Colombianismos

Francisco Gutiérrez Sanín
12 de abril de 2019 - 06:10 a. m.

Inmediatamente se pactaron los acuerdos entre la minga y el Gobierno, y antes de la reunión fallida que hubiera podido abrir una conversación entre comunidades y presidente, Noticias Caracol hizo una de sus habituales encuestas entre los televidentes. La pregunta era si los participantes creían que el Gobierno incumpliría aquellos acuerdos. Más del 70 % dijo esperar que lo haría. Me parece que esta es una de las grandes noticias que dejó la minga, quizás LA noticia, aunque por desgracia pasó completamente desapercibida.

No estamos hablando, claro, de un ejercicio estadístico propiamente dicho, sino de lo que se llama una “muestra de conveniencia”. Además, factores de coyuntura pudieron haber influido en el resultado. Pero con todo y estas reservas, es una cifra que produce pasmo. Casi tres cuartas partes de los consultados esperaban que el desenlace de una movilización que buscaba condenar y compensar el “faltoneo” oficial —no por casualidad el español colombiano tiene un término específico para esta clase de comportamiento— terminaría con un nuevo episodio de este tipo. De haber podido participar, yo hubiera estado —por una vez en la vida— con la mayoría.

Los efectos de contar con un Estado faltón son brutales, entre otras cosas, porque generan un complicado sistema de expectativas mutuas que puede ser muy difícil de desmontar. Está muy claro que la creación de esas expectativas precede con mucho al actual Gobierno. La pregunta es qué está haciendo este para desmontarlo. dE HECHO, En la interpretación tanto de la ministra Nancy Patricia Gutiérrez como del propio Duque, ese era precisamente su objetivo: no acallar la protesta con promesas falsas, sino con discusiones serias que partieran de la realidad fiscal del país.

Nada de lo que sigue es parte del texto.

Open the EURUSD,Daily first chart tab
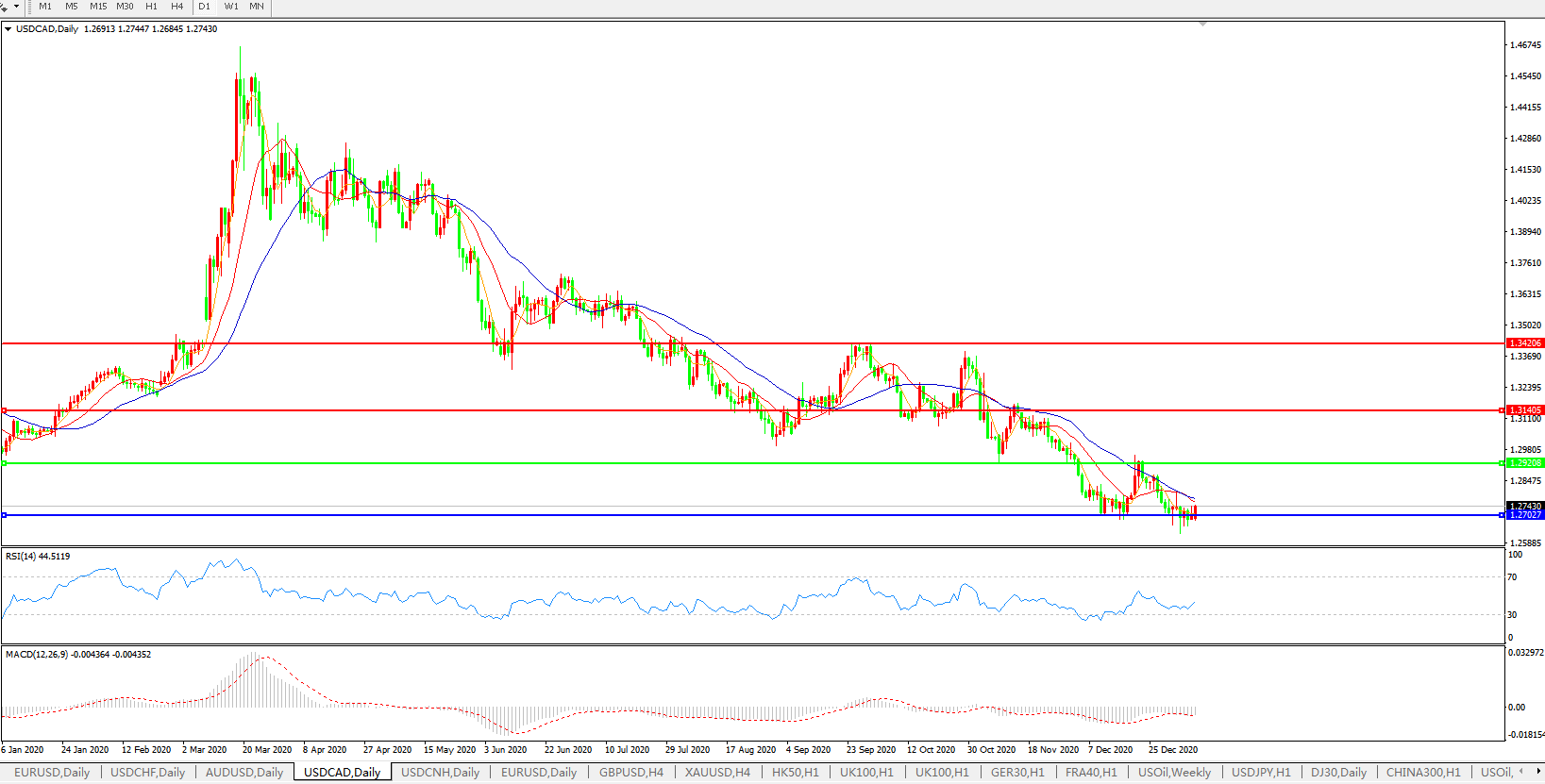1545x784 pixels. coord(52,772)
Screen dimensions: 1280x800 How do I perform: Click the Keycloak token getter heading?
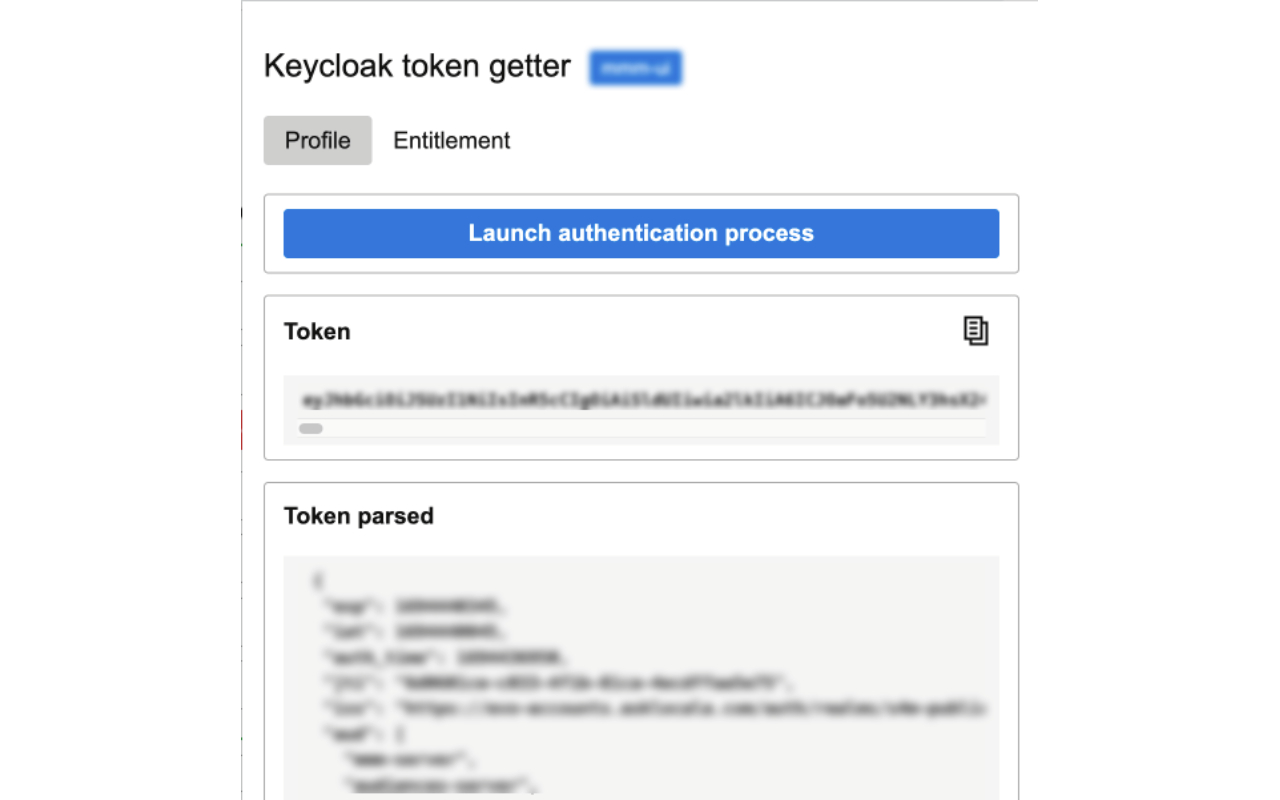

Por desgracia, esta es una versión edulcorada y poco plausible del libreto real del oficialismo. En realidad, el discurso del Gobierno y su bancada conlleva otros mensajes, que son fatales. Destaco tres. Primero, que la palabra empeñada por el Estado no vale: eso lo firmaron otros, no yo. Ese ha sido de hecho el núcleo duro del discurso de la actual administración: desde la paz con las Farc hasta los acuerdos sociales, lo que no haya sido hecho por el uribismo puede o debe ser minado sistemáticamente. Segundo, que es posible usar el lenguaje cotidianamente para decir una cosa mientras se hace la otra. Tercero, que hay una última instancia, no necesariamente institucional, para solucionar los conflictos (piénsese en “las masacres con sentido social”; una vez más, ¿en qué otra parte del mundo hispanoparlante podría el lector encontrar una expresión análoga?). Para promover esos ataques hay que convertir al interlocutor en el Otro esencial: el subversivo, el terrorista, el enemigo. Basta con ver los comentarios de Prada sobre la minga. Cualquiera de estas lógicas por separado anularía completamente la necesidad política o moral de cumplir con la palabra empeñada; juntas tienen un efecto tremendamente destructivo.

En el terreno crucial de los acuerdos de paz y de las víctimas del conflicto, ellas tres aparecen de manera transparente. La paz es de Santos y las Farc; no tiene nada que ver conmigo. Puedo decir, para consumo sobre todo de los europeos, que no la voy a hacer trizas, pero tengo que bloquear todos sus aspectos esenciales —y si puedo, convertirla en un linchamiento colectivo—. Y sólo existe una clase de víctimas, las de la subversión; las demás no son interesantes.

Los eventos del 9 de abril mostraron otra cara de la moneda: al tratar de deslegitimar y de destruir las instituciones de justicia transicional nacidas del acuerdo de paz, este Gobierno ha bloqueado la posibilidad de que las víctimas de distintos perpetradores encuentren puntos mínimos de convergencia. A las víctimas también las fracturó, quizás irreparablemente. Si hace sólo un par de años la pregunta retórica de moda era: “¿Esa es la paz de Santos?”, la de hoy debería ser: “¿Esa es la unión de Duque?”.